#### TASKS AND EXERCISES:
(a) According to the equal pay article, which workplace's women machinists went on strike in 1968?
(b) Using the equal pay article, explain why women may well bear the brunt of any economic downturn after the lockdown.
(c) Reproduce the passage of the equal pay article from "Moreover ‘equal pay’" to "work than fathers.".

--- SOURCE DOCUMENT Enclosed Below ---

Does equal pay equate to equal opportunity?
29 May 2020: Some 50 years after the Equal Pay Act, there is still a pay gap in every sector of the economy. But does the shift in working patterns driven by coronavirus offer an opportunity to level the playing field?
29 May 2020 was the 50th anniversary of the Equal Pay Act. For the first time, it was enshrined in law that it was illegal to pay women less than men for the same or equivalent work.
The Equal Pay Act 1970 (EPA) is rightly celebrated as a landmark piece of legislation but it is easy to forget that the principle of equal pay took many decades to be accepted as a given. In 1946, for example, a Royal Commission on the matter concluded that women in teaching and some sectors of the Civil Service might be entitled to equal pay but this should not be extended to women in industry: a category that included female chartered accountants.
It was not just that women could be paid less. Many companies, including accountancy firms, imposed a marriage bar which meant that many women had to give up work when they married. But even if they could work after marriage, the 1968 strike by women machinists at the Dagenham plant of the Ford Motor Company showed that skilled women workers were not regarded as ‘skilled’ as men and were paid less as a result.
Even after the EPA was passed, there have been many instances where women workers have had to go to court to ensure they were paid the same as men doing an equivalent job. These have tended to be in lower-paid jobs such as shop workers and public sector workers but the fact is that more women are employed in lower-paid sectors such as retail, caring and hospitality and this has only served to entrench the discrepancy between what men earn and what women earn.
Moreover ‘equal pay’ does not mean ‘equal opportunity’, as the gender pay gap reports have made abundantly clear. Women are still the minority on boards and at senior levels. There is a pay gap in every sector of the economy and across all levels from the shop floor to the boardroom. It is concerning that the government has allowed organisations to defer publication of the reports for 2020 because of the COVID-19 crisis as this suggest that pay parity is not a primary concern.
Added to this, the COVID-19 crisis has forced many to work flexibly and at home but a recent report published by the Institute of Fiscal Studies has shown that mothers are spending more of their working hours trying to care for children as well as work than fathers.
In addition, the lockdown has had a devastating impact on the retail sector which employs far more women whether on the shop floor or in the supply chain. Some of these jobs may never return and it is no exaggeration to say that women may well bear the brunt of any economic downturn.
But perhaps this is the chance to show that working flexibly works for both sexes and that we should value lower paid workers more because they may be considered ‘unskilled’, but we can’t function without them. Perhaps now ‘Equal Pay’ will equate to ‘Equal opportunity’. It would be a fitting tribute to all those who campaigned for equal pay, including Ethel Watts the second female to be admitted to ICAEW.

--- End of Enclosed SOURCE DOCUMENT ---
--- EXTRACTED RECORDS Enclosed Below ---

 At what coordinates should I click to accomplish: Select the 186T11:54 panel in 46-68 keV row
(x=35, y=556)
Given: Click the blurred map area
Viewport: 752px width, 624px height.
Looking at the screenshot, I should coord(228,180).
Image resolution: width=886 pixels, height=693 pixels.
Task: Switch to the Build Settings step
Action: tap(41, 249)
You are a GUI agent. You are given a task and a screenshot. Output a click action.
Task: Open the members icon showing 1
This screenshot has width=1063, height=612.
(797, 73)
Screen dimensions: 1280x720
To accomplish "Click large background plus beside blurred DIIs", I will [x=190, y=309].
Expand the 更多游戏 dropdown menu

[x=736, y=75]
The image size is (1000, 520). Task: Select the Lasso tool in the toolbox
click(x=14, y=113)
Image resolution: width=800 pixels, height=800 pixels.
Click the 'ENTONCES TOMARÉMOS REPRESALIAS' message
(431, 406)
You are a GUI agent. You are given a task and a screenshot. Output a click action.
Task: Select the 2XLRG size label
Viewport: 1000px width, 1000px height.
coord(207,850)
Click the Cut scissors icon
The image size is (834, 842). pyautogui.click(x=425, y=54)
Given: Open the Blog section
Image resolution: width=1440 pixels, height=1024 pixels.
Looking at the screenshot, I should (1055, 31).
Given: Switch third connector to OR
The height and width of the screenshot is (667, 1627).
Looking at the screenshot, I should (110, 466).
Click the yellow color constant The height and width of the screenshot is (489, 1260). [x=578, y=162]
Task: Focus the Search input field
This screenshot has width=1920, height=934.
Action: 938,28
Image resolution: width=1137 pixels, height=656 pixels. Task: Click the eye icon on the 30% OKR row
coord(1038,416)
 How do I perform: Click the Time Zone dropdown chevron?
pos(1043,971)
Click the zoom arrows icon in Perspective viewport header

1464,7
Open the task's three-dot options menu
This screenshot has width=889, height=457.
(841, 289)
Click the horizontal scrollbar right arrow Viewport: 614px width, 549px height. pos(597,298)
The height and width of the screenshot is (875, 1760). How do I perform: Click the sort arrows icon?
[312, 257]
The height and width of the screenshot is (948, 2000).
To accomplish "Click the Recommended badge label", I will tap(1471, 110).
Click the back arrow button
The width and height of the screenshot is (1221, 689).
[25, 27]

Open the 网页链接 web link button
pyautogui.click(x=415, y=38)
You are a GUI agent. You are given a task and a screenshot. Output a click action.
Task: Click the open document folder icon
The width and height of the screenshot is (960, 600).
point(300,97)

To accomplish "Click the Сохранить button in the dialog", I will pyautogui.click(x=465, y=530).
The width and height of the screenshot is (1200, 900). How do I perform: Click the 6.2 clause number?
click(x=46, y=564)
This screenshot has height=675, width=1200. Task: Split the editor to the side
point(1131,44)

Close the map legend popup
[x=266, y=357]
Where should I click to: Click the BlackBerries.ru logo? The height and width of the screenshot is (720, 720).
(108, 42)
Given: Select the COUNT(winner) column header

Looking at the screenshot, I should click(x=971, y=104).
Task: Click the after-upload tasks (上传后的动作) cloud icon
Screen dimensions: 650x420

--- End of Enclosed EXTRACTED RECORDS ---

#### RESPONSE LIST:
(a) The Dagenham plant of the Ford Motor Company.

(b) The lockdown has had a devastating impact on the retail sector, which employs far more women, whether on the shop floor or in the supply chain. Some of these jobs may never return.

(c)
Moreover ‘equal pay’ does not mean ‘equal opportunity’, as the gender pay gap reports have made abundantly clear. Women are still the minority on boards and at senior levels. There is a pay gap in every sector of the economy and across all levels from the shop floor to the boardroom. It is concerning that the government has allowed organisations to defer publication of the reports for 2020 because of the COVID-19 crisis as this suggest that pay parity is not a primary concern.
Added to this, the COVID-19 crisis has forced many to work flexibly and at home but a recent report published by the Institute of Fiscal Studies has shown that mothers are spending more of their working hours trying to care for children as well as work than fathers.